Vargas Llosa abogó por una literatura “comprometida”, “polémica”, “problemática” y nunca “neutral”. También dijo compartir la “vocación universalista” de muchos autores franceses. “Pese a las diferencias de costumbres y de lenguas, la humanidad tiene un denominador común, que es el que revela siempre la gran literatura”, defendió. “La literatura francesa siempre ha sido una reacción respecto al mundo”, señaló el escritor peruano, que se identificó con su afán “de transformación y de rebelión”.
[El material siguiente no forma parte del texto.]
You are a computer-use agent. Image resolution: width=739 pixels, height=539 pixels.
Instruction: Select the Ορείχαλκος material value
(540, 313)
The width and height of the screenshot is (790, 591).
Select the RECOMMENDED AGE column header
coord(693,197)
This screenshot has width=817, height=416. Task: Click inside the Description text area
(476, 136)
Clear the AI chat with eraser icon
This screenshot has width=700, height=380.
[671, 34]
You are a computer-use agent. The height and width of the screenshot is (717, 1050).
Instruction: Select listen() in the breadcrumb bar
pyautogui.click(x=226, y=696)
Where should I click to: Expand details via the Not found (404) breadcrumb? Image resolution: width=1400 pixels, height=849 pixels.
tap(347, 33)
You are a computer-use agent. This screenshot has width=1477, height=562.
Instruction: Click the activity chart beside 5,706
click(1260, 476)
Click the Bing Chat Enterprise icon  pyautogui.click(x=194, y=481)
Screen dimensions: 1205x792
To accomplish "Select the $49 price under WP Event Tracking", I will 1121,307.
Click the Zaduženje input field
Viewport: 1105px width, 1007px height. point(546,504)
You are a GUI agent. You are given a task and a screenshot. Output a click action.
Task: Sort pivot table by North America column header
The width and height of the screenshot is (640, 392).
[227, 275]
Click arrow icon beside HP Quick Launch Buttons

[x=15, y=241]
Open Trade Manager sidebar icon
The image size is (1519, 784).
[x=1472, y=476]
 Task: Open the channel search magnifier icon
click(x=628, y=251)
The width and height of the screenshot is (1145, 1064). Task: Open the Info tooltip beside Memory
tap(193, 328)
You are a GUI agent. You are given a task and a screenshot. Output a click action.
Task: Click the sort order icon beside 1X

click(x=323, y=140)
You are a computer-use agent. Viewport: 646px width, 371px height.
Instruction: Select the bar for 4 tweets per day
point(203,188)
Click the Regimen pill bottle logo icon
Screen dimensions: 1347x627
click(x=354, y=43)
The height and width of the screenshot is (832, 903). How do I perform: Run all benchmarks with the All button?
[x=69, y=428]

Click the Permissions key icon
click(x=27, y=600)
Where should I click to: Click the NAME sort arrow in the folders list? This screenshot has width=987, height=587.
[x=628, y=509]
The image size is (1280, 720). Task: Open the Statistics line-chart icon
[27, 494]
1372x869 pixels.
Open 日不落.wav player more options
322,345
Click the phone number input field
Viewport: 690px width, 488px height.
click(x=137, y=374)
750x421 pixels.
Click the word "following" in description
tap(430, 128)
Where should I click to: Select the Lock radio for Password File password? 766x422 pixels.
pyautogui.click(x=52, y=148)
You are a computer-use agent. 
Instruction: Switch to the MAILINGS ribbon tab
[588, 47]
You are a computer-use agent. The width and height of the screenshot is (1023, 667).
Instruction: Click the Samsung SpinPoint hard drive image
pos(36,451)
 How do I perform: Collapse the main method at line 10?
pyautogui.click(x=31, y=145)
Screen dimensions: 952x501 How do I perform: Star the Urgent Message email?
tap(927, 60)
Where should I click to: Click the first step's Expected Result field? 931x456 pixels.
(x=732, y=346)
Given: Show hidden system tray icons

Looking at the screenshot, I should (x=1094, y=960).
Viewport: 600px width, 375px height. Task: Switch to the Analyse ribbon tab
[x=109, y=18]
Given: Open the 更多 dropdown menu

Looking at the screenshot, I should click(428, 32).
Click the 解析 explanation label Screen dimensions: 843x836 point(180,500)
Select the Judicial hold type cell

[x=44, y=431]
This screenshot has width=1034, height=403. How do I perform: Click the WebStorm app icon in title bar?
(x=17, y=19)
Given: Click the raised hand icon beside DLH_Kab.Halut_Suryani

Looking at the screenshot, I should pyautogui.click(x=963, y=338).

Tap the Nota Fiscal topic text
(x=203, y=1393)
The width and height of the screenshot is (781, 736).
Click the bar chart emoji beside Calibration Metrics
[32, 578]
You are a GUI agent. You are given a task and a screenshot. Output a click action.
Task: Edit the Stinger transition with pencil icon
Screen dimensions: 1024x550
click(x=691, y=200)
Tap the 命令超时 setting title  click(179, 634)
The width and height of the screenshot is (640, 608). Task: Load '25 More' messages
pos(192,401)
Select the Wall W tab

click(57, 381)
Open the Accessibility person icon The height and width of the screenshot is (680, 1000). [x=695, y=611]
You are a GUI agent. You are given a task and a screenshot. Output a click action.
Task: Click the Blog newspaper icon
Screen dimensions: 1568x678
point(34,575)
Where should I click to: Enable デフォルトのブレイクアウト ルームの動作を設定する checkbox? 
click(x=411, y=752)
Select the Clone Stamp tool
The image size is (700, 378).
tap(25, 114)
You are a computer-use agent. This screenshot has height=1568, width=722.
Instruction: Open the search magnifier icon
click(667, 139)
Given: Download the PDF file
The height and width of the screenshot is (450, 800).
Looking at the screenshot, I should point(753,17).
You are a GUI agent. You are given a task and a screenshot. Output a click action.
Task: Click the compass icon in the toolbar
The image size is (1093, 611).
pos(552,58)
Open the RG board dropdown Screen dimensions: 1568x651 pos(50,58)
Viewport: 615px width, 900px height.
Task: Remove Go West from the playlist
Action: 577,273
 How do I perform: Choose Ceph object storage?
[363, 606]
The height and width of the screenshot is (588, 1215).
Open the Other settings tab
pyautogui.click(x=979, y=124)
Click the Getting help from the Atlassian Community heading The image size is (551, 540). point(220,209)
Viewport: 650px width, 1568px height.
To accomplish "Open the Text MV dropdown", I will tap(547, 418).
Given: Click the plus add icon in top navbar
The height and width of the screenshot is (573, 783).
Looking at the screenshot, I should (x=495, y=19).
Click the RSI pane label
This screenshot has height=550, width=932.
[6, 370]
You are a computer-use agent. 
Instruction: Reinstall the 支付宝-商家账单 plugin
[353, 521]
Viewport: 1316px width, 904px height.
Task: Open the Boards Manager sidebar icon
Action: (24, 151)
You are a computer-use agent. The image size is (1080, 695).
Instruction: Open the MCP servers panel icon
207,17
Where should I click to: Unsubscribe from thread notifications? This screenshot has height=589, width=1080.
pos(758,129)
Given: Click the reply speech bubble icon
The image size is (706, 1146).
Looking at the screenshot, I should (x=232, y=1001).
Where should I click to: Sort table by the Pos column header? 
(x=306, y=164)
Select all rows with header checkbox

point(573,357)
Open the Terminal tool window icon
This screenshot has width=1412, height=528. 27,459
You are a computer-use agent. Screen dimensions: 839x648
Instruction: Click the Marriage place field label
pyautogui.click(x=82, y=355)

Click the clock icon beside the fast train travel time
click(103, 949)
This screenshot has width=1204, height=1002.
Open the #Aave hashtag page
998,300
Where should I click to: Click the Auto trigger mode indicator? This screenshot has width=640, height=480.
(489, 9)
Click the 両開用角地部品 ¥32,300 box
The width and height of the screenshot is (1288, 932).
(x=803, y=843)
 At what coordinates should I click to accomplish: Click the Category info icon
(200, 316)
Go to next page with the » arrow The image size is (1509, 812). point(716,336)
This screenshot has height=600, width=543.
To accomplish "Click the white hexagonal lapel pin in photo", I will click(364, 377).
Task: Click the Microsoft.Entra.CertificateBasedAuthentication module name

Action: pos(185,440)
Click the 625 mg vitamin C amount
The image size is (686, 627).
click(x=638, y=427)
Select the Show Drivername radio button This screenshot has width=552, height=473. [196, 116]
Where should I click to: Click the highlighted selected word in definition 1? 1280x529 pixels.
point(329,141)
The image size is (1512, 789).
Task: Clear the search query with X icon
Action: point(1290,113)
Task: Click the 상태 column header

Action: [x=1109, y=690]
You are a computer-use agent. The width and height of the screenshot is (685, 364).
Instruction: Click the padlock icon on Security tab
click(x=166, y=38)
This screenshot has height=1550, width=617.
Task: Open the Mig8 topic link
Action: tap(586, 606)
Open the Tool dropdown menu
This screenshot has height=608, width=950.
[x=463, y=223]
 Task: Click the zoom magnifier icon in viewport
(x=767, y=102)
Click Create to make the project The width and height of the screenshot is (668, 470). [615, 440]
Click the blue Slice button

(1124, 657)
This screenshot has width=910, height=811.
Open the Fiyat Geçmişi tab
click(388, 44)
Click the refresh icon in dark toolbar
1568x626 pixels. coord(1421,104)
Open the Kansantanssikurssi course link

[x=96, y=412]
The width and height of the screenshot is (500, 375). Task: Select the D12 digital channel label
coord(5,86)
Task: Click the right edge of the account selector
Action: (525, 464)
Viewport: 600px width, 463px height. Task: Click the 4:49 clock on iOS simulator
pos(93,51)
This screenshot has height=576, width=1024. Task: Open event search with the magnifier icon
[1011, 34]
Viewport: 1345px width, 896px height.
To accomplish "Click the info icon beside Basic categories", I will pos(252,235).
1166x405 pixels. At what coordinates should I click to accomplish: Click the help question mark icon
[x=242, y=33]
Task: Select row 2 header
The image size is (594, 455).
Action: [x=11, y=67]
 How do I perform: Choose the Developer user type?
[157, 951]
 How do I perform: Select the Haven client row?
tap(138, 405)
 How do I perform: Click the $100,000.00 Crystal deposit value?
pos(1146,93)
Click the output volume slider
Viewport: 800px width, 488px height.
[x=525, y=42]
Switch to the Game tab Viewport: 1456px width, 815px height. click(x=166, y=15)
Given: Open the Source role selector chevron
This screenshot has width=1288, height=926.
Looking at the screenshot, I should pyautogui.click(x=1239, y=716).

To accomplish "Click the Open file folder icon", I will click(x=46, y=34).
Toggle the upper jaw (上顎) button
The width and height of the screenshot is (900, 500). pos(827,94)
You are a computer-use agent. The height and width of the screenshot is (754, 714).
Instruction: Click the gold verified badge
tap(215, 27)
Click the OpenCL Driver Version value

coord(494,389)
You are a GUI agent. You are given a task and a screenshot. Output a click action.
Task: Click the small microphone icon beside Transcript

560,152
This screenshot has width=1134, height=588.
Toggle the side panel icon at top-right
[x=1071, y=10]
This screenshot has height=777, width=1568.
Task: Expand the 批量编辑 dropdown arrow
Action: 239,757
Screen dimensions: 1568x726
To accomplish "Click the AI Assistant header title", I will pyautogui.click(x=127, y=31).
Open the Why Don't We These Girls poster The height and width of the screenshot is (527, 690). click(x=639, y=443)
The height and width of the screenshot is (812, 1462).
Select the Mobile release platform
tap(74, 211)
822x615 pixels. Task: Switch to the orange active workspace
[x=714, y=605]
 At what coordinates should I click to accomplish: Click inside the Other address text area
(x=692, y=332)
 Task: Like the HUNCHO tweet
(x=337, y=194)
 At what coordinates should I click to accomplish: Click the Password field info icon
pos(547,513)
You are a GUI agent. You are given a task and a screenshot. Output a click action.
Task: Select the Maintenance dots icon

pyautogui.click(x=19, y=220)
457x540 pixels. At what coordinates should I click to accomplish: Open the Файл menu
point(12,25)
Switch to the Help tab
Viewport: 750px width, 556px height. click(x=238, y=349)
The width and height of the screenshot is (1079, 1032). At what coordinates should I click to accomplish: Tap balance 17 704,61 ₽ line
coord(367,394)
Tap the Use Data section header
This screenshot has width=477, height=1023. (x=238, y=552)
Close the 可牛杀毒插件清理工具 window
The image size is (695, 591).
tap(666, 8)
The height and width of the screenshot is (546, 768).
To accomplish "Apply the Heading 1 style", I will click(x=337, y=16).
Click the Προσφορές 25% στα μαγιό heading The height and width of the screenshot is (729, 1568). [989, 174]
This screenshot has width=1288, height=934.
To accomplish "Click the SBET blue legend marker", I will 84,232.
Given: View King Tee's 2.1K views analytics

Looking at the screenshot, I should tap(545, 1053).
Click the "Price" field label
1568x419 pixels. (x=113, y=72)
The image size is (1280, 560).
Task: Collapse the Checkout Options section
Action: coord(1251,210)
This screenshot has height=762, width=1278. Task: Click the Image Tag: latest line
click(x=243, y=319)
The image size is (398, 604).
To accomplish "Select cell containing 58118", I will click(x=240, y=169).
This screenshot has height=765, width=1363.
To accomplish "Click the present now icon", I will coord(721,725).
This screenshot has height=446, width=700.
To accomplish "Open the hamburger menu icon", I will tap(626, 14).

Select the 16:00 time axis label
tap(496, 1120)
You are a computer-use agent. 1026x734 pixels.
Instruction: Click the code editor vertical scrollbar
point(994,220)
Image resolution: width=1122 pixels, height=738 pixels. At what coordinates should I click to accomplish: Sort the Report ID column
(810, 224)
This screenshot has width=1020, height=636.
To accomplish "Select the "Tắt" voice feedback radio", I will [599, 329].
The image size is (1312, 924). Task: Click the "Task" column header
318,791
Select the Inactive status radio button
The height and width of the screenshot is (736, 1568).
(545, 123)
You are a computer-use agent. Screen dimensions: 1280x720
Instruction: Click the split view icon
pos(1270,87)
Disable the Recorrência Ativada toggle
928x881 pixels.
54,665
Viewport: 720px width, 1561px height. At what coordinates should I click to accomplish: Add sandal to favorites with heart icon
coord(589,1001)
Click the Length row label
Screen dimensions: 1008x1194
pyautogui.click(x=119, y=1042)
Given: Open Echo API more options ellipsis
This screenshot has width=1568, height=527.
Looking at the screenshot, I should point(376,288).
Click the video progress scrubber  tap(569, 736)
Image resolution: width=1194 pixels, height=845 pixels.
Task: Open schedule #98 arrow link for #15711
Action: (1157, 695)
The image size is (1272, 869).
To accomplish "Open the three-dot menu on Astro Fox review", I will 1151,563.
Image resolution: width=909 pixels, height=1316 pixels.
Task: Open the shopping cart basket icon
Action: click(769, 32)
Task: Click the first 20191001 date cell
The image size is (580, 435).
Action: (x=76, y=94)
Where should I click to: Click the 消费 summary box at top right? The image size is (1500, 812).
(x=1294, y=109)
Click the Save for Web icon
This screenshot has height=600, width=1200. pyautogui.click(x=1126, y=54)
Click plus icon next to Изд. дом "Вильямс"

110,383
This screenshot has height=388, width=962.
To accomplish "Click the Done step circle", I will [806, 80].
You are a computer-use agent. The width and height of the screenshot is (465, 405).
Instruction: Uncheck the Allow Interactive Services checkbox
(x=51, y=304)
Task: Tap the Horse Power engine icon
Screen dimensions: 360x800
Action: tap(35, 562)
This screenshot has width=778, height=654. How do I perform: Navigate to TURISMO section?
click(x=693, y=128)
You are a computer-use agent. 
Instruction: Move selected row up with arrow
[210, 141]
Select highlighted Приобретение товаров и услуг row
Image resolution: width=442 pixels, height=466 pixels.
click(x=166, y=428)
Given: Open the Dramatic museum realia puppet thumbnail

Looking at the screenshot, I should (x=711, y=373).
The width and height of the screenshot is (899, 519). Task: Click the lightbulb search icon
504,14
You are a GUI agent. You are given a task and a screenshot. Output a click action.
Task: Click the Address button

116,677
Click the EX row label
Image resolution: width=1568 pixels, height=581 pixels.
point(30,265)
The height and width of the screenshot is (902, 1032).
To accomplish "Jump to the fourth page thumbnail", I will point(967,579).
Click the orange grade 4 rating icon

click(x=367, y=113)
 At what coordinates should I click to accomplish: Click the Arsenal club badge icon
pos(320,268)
El autor también relató cómo descubrió La Pléiade durante los siete años que residió en París, a principios de los sesenta, mientras estudiaba en la Alianza Francesa. “Nunca habría imaginado que un día formaría parte de esa familia de genios. El día que recibí la carta que me lo comunicaba fue el más feliz de mi vida. Creí que se trataba de una broma”, expresó. Vargas Llosa incluso afirmó sentirse “avergonzado” de figurar “en la misma lista que Proust, Kafka, Sartre, Malraux o Céline”.